| TEXT EXCERPT |
__________
As ordered reported by the House Committee on the Judiciary on January 15, 2014
H.R. 7 would amend Title 1 of the United States Code to prohibit the use of federal funds provided under federal law to pay for abortion services or for any health plan that provides abortion services, except in cases of rape or incest, or when the life of the pregnant woman is in danger.
H.R. 7 also would amend the Internal Revenue Code to disallow the application of certain health coverage tax benefits to coverage of abortion services, other than under the excepted circumstances mentioned above. The bill would not allow the costs of abortion services to count as a deductible medical expense in determining income tax liability. It would change the definition of a “qualified health plan” to exclude plans that offer coverage of abortion services, other than under the excepted circumstances. In addition, health insurance tax credits for small employers would not be available for health insurance plans that include such coverage. The bill also would require any reimbursements from health flexible spending arrangements and distributions by Archer medical savings accounts and health savings accounts for abortion services to be included as gross income.
Enacting H.R. 7 could affect direct spending or revenues; therefore, pay-as-you-go procedures apply. According to the staff of the Joint Committee on Taxation (JCT), the bill would have negligible effects on tax revenues. Similarly, CBO estimates that any effects on direct spending would be negligible for each year and over the 2014-2024 period.
CBO and JCT have determined that H.R. 7 contains no intergovernmental or private-sector mandates as defined in the Unfunded Mandates Reform Act and would impose no costs on state, local, or tribal governments.
__________
| PROBLEM DESCRIPTION |
Decide whether each statement agrees with the H.R. 7 summary, answering yes or no and quoting the deciding words: 1. The bill would let abortion costs count as a deductible medical expense. 2. The staff of the Joint Committee on Taxation expect negligible effects on tax revenues. 3. The bill would impose costs on state, local, or tribal governments. The listing that follows has no connection to the H.R. 7 summary above.
__________
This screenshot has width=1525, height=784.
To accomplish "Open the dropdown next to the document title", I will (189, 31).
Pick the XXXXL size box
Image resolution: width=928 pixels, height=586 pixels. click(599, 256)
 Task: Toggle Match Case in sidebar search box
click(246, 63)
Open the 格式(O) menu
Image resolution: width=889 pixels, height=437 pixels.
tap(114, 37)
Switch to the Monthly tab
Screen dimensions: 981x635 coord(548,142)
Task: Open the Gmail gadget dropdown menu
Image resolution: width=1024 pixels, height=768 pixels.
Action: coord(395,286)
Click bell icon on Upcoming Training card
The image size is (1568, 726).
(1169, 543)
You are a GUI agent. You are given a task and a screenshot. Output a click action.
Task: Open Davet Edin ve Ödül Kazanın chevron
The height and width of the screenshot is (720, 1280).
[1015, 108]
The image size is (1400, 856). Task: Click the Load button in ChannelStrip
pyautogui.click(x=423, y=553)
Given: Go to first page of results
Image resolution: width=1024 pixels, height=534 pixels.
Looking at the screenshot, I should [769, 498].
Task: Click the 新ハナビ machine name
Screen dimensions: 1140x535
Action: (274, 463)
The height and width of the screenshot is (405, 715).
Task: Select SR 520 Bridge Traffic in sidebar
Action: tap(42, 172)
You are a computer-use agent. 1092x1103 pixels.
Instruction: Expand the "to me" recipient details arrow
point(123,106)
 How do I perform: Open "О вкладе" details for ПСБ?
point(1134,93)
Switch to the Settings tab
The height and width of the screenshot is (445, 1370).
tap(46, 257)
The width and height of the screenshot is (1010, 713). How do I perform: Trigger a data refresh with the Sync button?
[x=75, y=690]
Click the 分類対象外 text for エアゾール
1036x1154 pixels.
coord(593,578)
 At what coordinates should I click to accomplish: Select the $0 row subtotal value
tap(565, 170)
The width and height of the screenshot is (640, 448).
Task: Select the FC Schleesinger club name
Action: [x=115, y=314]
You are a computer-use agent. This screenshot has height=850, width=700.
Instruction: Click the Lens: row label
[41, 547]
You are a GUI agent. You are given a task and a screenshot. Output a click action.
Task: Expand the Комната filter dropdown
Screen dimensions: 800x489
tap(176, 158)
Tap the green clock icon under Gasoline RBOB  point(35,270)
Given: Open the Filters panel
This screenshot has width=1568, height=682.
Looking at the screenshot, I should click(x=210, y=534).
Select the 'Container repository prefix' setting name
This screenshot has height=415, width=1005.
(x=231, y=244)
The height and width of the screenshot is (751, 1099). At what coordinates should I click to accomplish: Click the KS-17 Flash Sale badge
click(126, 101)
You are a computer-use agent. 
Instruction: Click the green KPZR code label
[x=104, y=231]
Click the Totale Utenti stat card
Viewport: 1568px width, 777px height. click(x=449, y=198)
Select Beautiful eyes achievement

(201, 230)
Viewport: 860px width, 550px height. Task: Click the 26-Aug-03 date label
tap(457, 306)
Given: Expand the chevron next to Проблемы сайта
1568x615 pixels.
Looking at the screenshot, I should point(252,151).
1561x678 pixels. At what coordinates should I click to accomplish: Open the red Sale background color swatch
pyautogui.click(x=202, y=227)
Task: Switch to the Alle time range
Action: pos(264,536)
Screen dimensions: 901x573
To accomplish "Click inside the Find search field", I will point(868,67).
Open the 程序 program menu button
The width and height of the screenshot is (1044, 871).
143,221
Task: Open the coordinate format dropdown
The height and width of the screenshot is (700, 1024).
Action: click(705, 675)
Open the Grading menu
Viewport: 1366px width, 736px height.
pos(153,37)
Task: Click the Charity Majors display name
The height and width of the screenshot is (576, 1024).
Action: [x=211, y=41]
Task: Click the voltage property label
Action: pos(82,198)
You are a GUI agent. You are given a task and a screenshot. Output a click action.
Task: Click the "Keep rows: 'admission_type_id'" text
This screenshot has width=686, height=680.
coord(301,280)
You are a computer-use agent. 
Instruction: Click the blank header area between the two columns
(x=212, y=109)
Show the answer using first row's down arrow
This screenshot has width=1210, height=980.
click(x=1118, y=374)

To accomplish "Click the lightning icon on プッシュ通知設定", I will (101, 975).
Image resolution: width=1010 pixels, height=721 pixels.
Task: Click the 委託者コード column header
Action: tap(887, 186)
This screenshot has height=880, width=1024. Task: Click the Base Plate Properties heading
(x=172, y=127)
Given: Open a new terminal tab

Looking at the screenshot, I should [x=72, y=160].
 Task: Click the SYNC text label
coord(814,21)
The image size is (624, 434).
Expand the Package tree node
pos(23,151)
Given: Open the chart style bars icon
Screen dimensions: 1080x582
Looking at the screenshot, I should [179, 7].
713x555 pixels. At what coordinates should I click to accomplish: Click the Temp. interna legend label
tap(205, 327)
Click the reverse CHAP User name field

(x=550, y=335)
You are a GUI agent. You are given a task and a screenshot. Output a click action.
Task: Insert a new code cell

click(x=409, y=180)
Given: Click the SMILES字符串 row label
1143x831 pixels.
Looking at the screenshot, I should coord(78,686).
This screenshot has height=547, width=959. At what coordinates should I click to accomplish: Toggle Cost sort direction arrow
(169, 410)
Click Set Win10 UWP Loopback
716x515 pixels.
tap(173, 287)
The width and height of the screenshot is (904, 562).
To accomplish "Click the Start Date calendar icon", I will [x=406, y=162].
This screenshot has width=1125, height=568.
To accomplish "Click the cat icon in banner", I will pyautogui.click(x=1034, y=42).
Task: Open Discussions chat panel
__________
| WRITTEN RESPONSE |
1. No: "The bill would not allow the costs of abortion services to count as a deductible medical expense in determining income tax liability."
2. Yes: "the bill would have negligible effects on tax revenues"
3. No: "would impose no costs on state, local, or tribal governments"